Desktop and laptop computers in use today are products of a digital revolution developed over time. The massive computing power that people enjoy today has an arguable origin. Some may say that computing started from the moment people learn how to count, while some may push that the beginning of computing is with the bulky machines. Pioneering computers dated many centuries ago, not only during the industrial age.
But what matters is what textbooks taught us as the gospel truth: computing really started with mechanized systems. And we agree.
Listed below are the 10 most influential and pioneering computers in the history, which became pillars of the digital revolution.
Far from the common definition of a computer or a calculator, the abacus is the ancestor of all computing machines. It is a mechanical computing aid that can perform addition, subtraction, division and multiplication; and can extract square roots and cubic roots.

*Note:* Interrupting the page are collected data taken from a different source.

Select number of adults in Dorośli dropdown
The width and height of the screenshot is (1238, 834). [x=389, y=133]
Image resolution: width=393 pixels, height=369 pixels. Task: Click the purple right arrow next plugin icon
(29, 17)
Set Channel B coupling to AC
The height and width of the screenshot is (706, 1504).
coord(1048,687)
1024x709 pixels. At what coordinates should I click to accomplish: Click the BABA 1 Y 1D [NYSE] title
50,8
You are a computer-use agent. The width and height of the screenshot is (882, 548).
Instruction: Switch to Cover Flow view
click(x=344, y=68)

It was first used in Samara dating back to before 2,000 BC. The name was derived from the Greek word ‘abax’, meaning calculating board.
Also called the counting frame, it works by manipulating the beads that slide on rods, usually used with the index finger of the thumb of one hand.

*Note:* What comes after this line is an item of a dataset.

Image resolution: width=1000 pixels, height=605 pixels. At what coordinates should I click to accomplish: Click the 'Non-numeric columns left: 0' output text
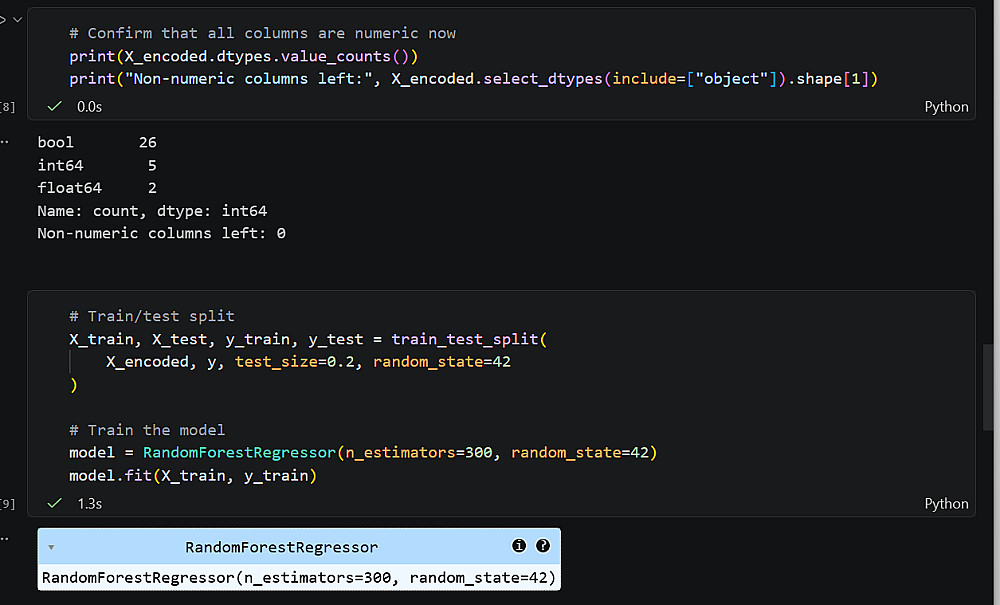point(161,233)
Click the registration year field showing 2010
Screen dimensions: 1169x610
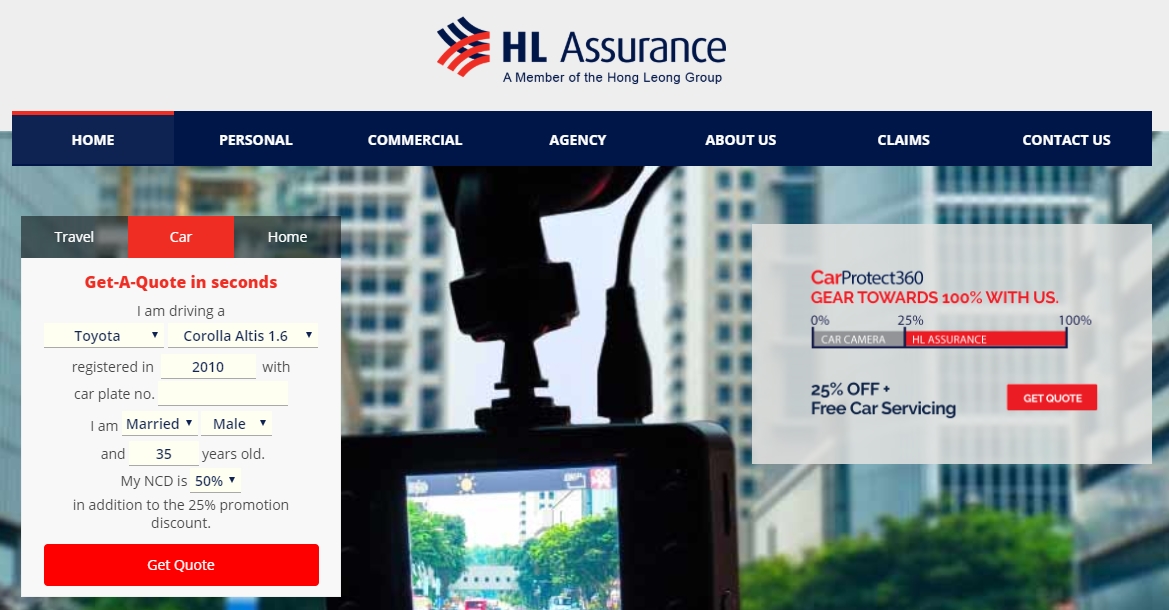tap(208, 367)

Babbage’s Difference Engine
Source: Computer Museum
It was Charles Babbage who introduced the first calculating machine, nearing the first computer, known as the Difference Engine. It uses the method of finite differences, performing only arithmetical addition. This calculator is considered a decimal digital machine – decimal, since it uses the familiar ten numbers ‘0’ to ‘9’, and digital, because it only recognizes whole numbers. It was purely mechanical which can be driven by a crank handle and containing cogs, gears and levers.
The Difference Engine was followed by the Analytical Engine , which was more ambitious. It is a general-purpose programmable computing engine, a lot like modern PCs, but uses punched cards.
Considered to be the world’s first electronic, digital programmable computer is the Colossus. It is also called Mark 1, built during World War II in England and used to break the codes of the German Lorenz SZ-40 cipher machine that was used by the German High Command.
Colossus was designed by Tommy Flowers, with input from Harry Fensom, Allen Coombs, Sid Broadhurst and Bill Chandler. The machine was used to solve a problem posted by codebreaker Max Newman from Bletchley Park.
Probably the most important part of Colossus is its input device called the bedstead, which is an optical reader for punched paper tapes reading data at a speed of 5,000 characters per second.
Source: Computer Museum
ENIAC, or Electronic Numerical Integrator And Computer, is dubbed as the first universal electronic computer. It was born out of the need to have an all-electronic calculating machine, to which physicist John Mauchly had proposed. But the U.S. Army needed a much complex machine to calculate wartime ballistics tables, hence ENIAC.
It became the first large-scale computer to run at electronic speed without being slowed by any mechanical parts. It glowed with an unprecedented 18,000 vacuum tubes, which was created with strict circuit design guidelines to maximize reliability. ENIAC operated on decimal rather than binary arithmetic.
Source: University of Manchester
The Manchester Baby, or the Small Scale Experimental Machine (SSEM), is hailed as the world’s first stored program computer. Made in the University of Manchester, hence the name, it had the power to execute a program stored in internal memory, rather than on paper tape or hardwired in.
Having this computer underscored the birth of software. It was the first to implement a stored program concept that is still used in modern computing.
Freddie Williams, Tom Kilburn, and Geoff Totill developed the Manchester baby, as test bed for the experimental Williams-Kilburn tube, a means of storing binary digits or ‘bits’ using a cathode ray tube.